Secretary of State John Kerry appeared on Capitol Hill on Tuesday to defend Obama’s Iranian nuclear deal in front of the House Foreign Affairs Committee. Most of Kerry’s testimony was a rehash of this administration’s usual rhetoric on Iran. No, we don’t trust them. Yes, we’ll be able to catch them if they cheat. This is the only way to keep Tehran from building a nuclear weapon. So forth and so on.

But things got interesting when one congressman asked Kerry if he would abide by the law if Congress chose to block the deal. Better still, it was a Democrat: California Rep. Brad Sherman:

“Will you follow the law even though you think it violates this agreement clearly and even if you think it’s absolutely terrible policy?”

If you were expecting Kerry to shrug and say, “Of course, that’s what being a public servant is all about” then you don’t know much about this administration. They’re so mesmerized by their own liberal agenda that they can’t even pretend to obey the law.

“I can’t begin to answer that at this point without consulting with the president and determining what the circumstances are,” said Kerry.

When Sherman pressed him, Kerry merely maintained that he was refusing to “deal with a hypothetical.”

A Hypothetical Future

Kerry may want to brush up on congressional law in the next few months, because he may come face to face with Sherman’s hypothetical. Republicans are certainly going to make an attempt to block Obama from lifting sanctions. And if they can get enough Democrats on board to override the president’s promised veto, we could see fireworks in Washington.

It’s an unlikely scenario; Democrats who dare to oppose the White House will find themselves marginalized by the party in no time. It’s not even certain that Republicans will have the heart for this fight; when push comes to shove, these lawmakers cave more often than not.

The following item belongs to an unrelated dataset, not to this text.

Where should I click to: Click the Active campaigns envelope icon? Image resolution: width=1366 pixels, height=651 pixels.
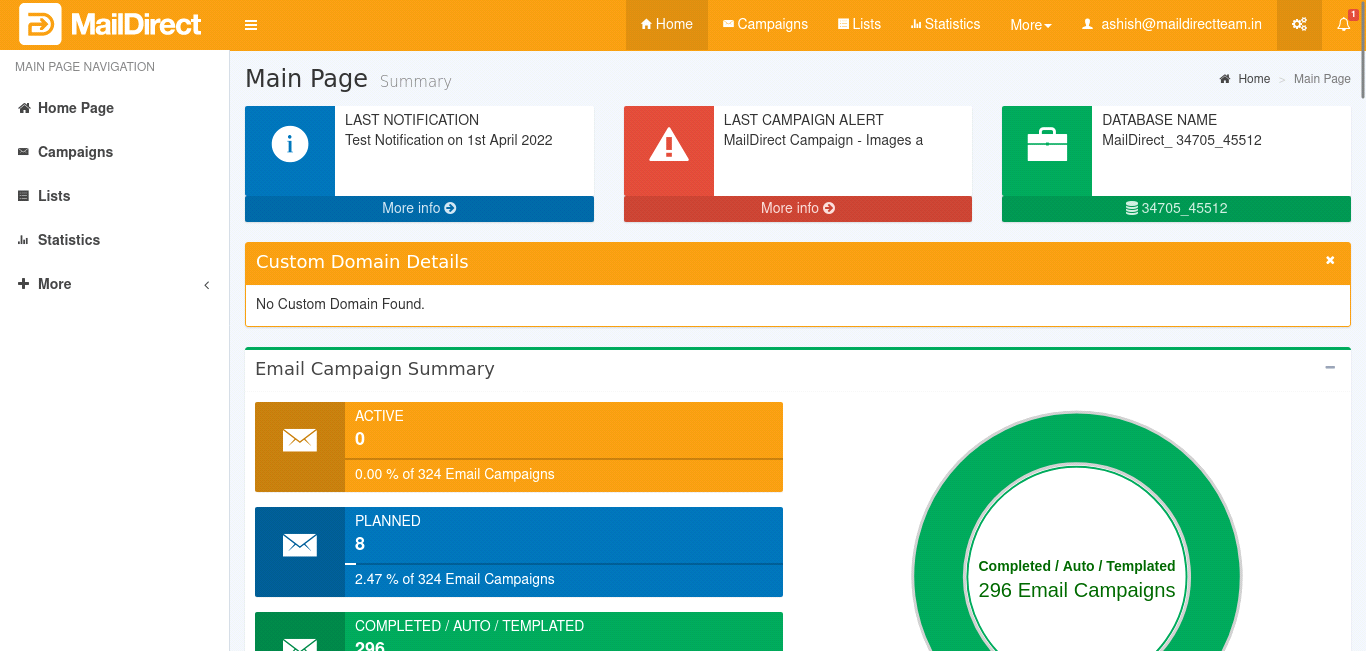(300, 440)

No, this fight was probably over the moment Obama announced the deal.

But it’s still illuminating to see Kerry avoid a very simple question. Has this administration become so arrogant that laws are but a mere inconvenience? If this deal with Iran is so good, why can’t it be conducted with the full support of the American Congress? Why is Israel so opposed to it? Why are Iran’s closest neighbors sounding the warning bell?

Now those are some questions Kerry might want to avoid.